A phenomenon thought to be mediated by the anti-inflammatory cytokine interleukin-10.
Dr Berry and colleagues from the United Kingdom investigated the prognostic value of admission interleukin-10 levels.
In addition, the team evaluated the evolution of interleukin-10 during the early phase of treatment in intensive care in comparison to the pro-inflammatory cytokines interleukin-6 and tumor necrosis factor-a.
The team measured these cytokines within 48 hours of admission in 51 acute liver failure and 39 decompensated cirrhosis patients admitted to intensive care, and obtained follow-up measurement a median of 2 days later in 35 patients.
The researchers found that levels of all cytokines were higher in those with a poor outcome.

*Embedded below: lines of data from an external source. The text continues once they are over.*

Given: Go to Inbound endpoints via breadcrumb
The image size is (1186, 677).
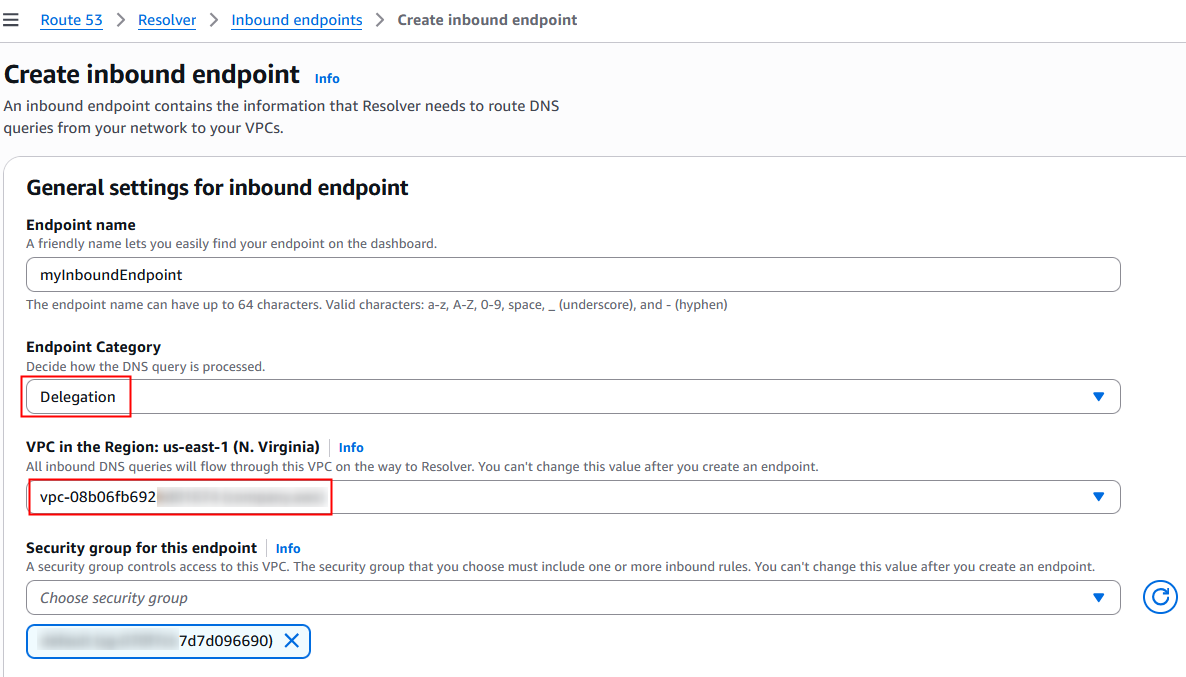Looking at the screenshot, I should pos(296,19).
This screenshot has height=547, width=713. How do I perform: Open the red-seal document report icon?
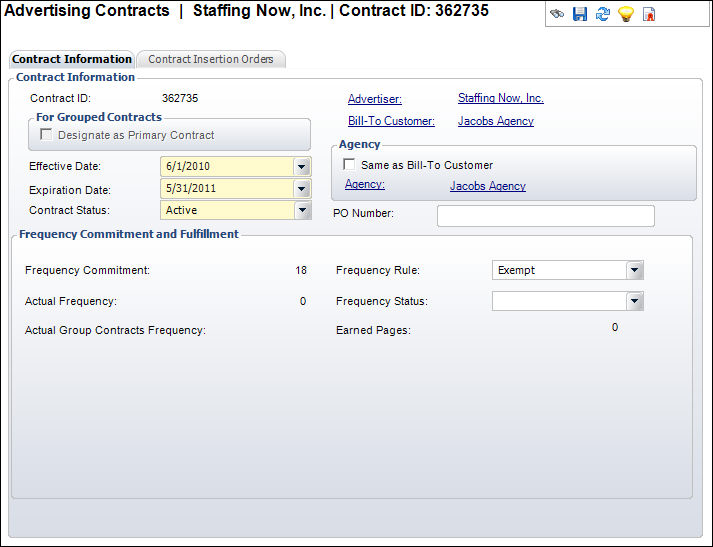coord(649,15)
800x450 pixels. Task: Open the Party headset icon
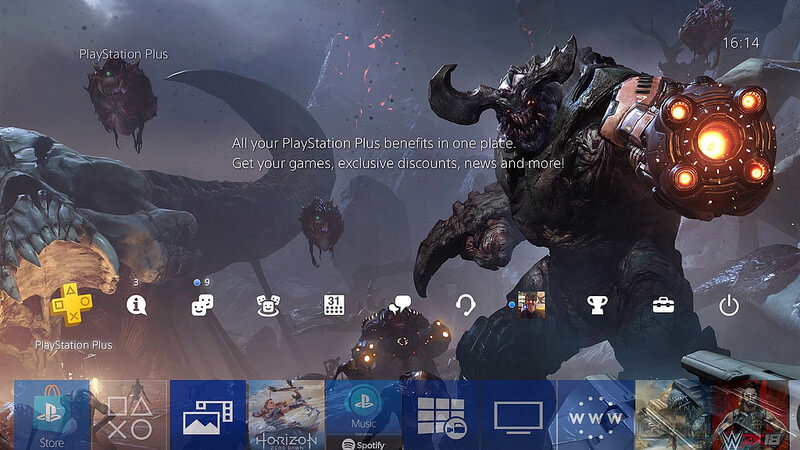[465, 305]
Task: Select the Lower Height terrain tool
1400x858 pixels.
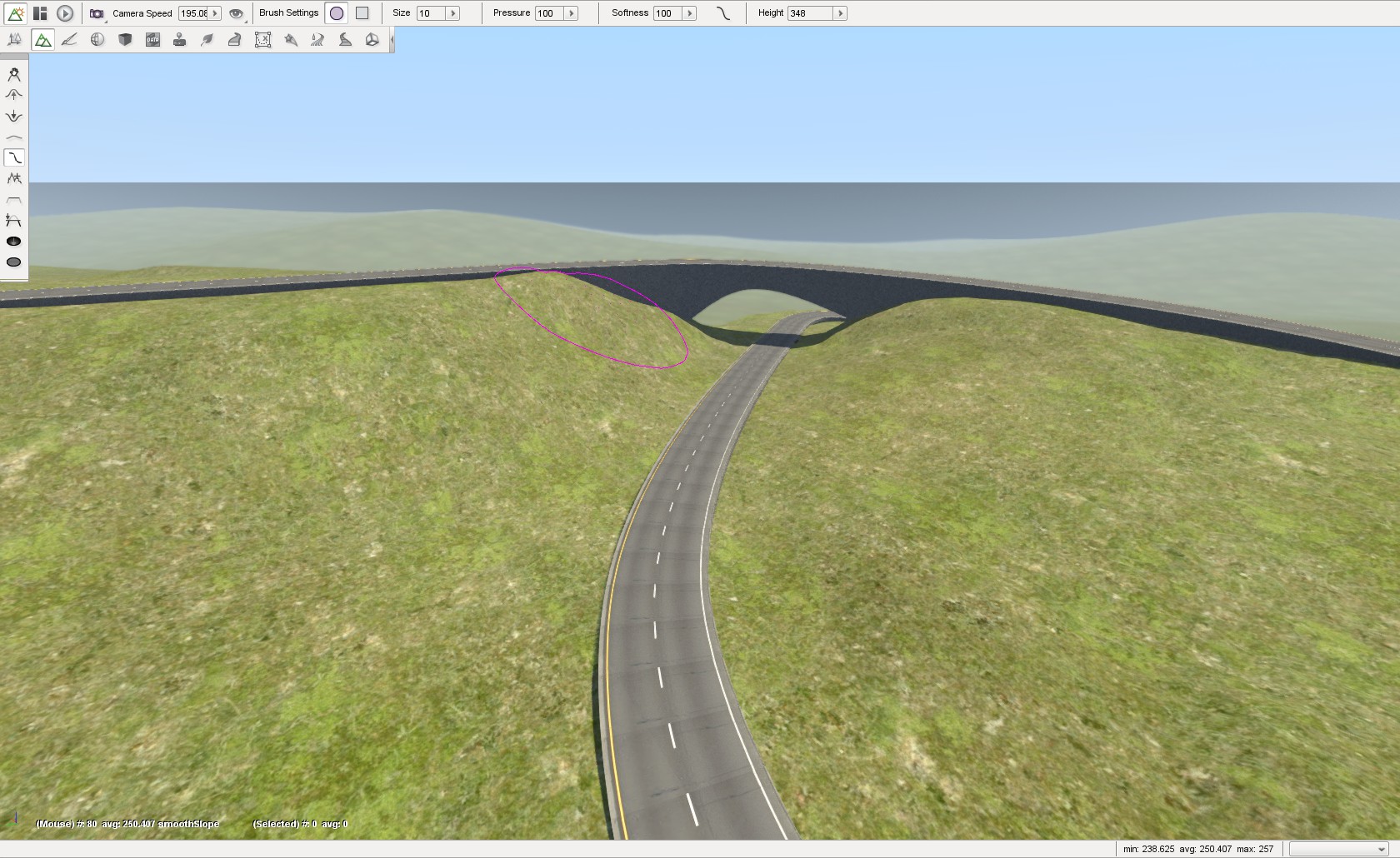Action: (x=13, y=116)
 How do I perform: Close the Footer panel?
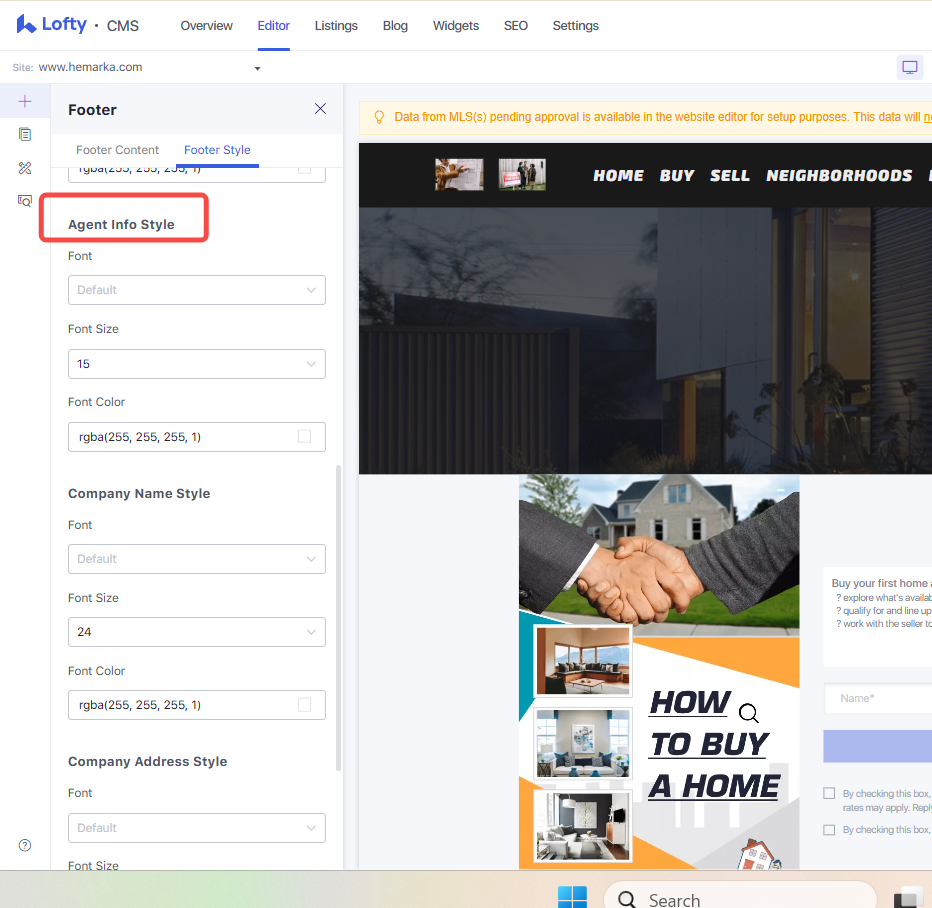pyautogui.click(x=320, y=109)
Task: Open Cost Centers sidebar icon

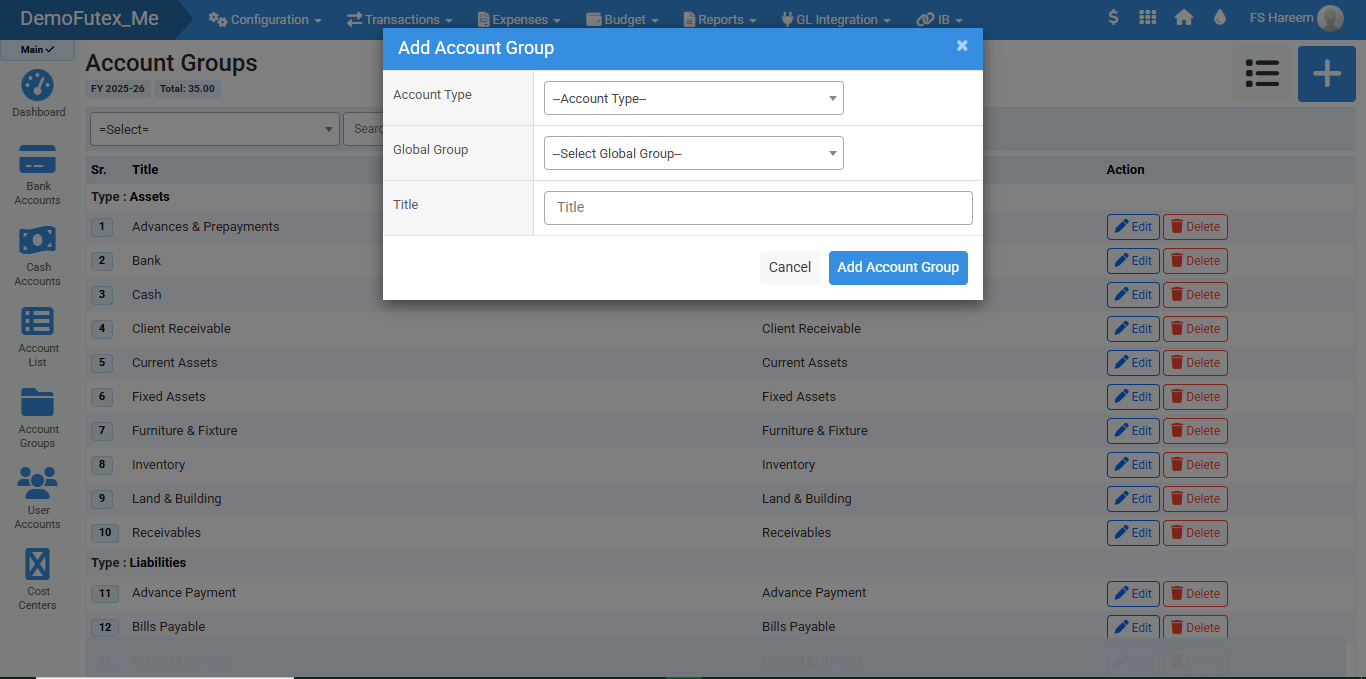Action: pyautogui.click(x=38, y=578)
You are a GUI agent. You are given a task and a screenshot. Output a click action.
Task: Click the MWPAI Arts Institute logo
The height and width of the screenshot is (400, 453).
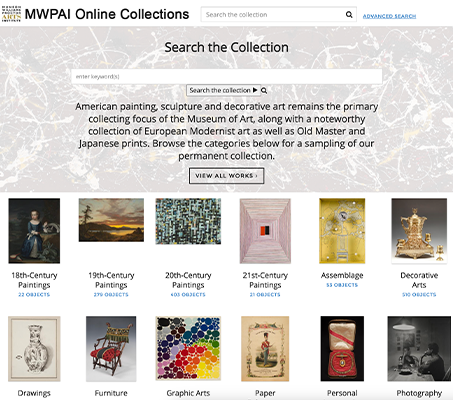pos(11,14)
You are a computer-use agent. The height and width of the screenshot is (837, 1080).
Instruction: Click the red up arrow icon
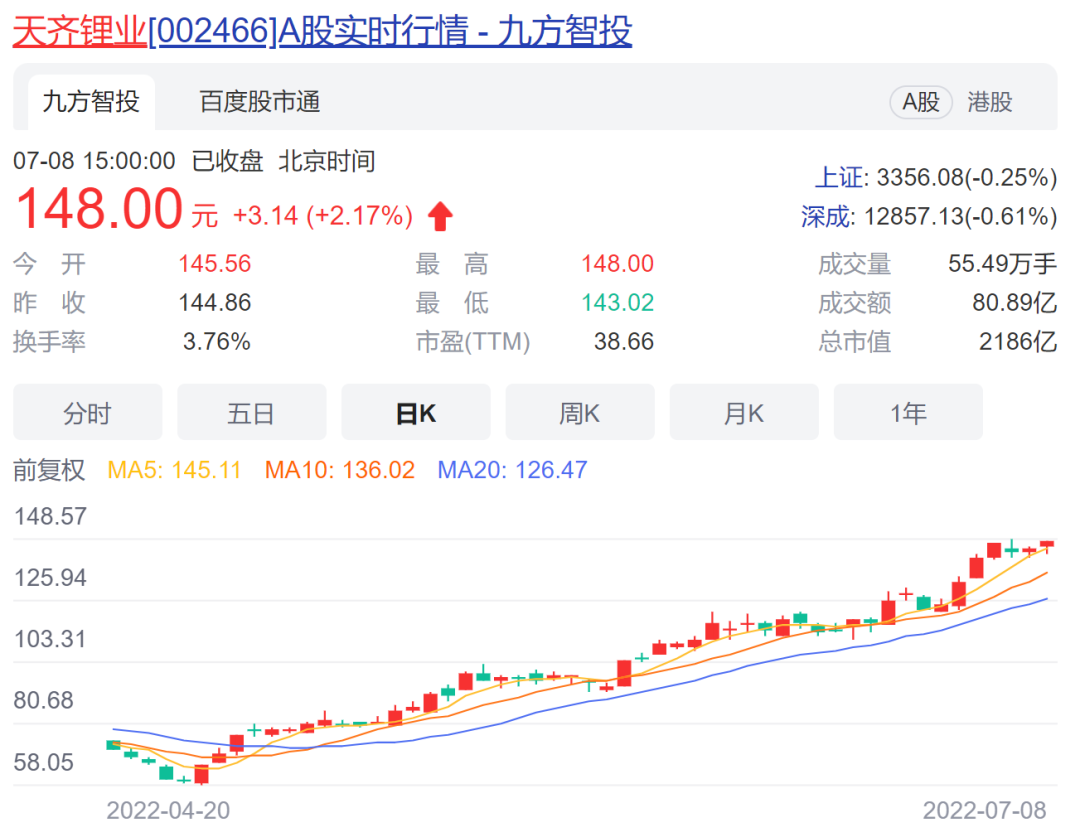[x=440, y=216]
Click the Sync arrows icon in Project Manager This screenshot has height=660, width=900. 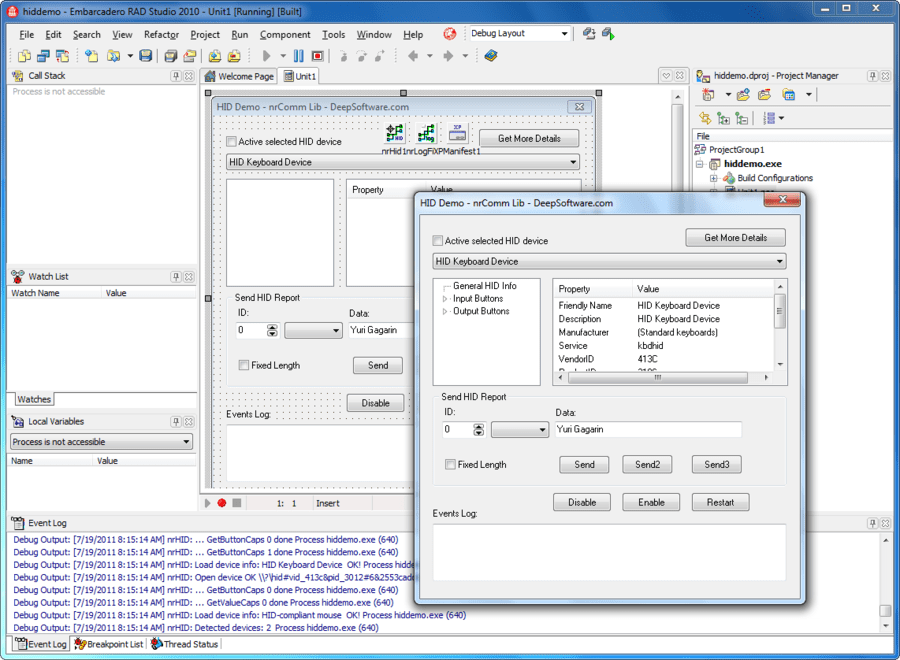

Interleukin-10 performed as well as tumor necrosis factor-alpha, and interleukin-6 in the whole cohort.
|Interleukin-10 rose by a factor of 2 in non-surviving patients|
However interleukin-10 outperfomed pro-inflammatory cytokines in the subgroups with acute liver failure and acetaminophen-induced acute liver failure.
The research team found that levels of all cytokines rose significantly in non-surviving patients, with interleukin-10 by a factor of 2, tumor necrosis factor -a by 3 and interleukin-6 by 1.1.
The team observed no significant changes in the surviving patients.
In acute liver failure, interleukin-10 was an independent predictor of outcome in multivariate analysis.
Dr Berry's team concluded, “The magnitude of the compensatory anti-inflammatory response at admission, and its development during the early phase of treatment, predicts outcome as well as the pro-inflammatory response in acute hepatic syndromes."
"It supports a vital role for this immunological phenomenon in the outcome of these patients.”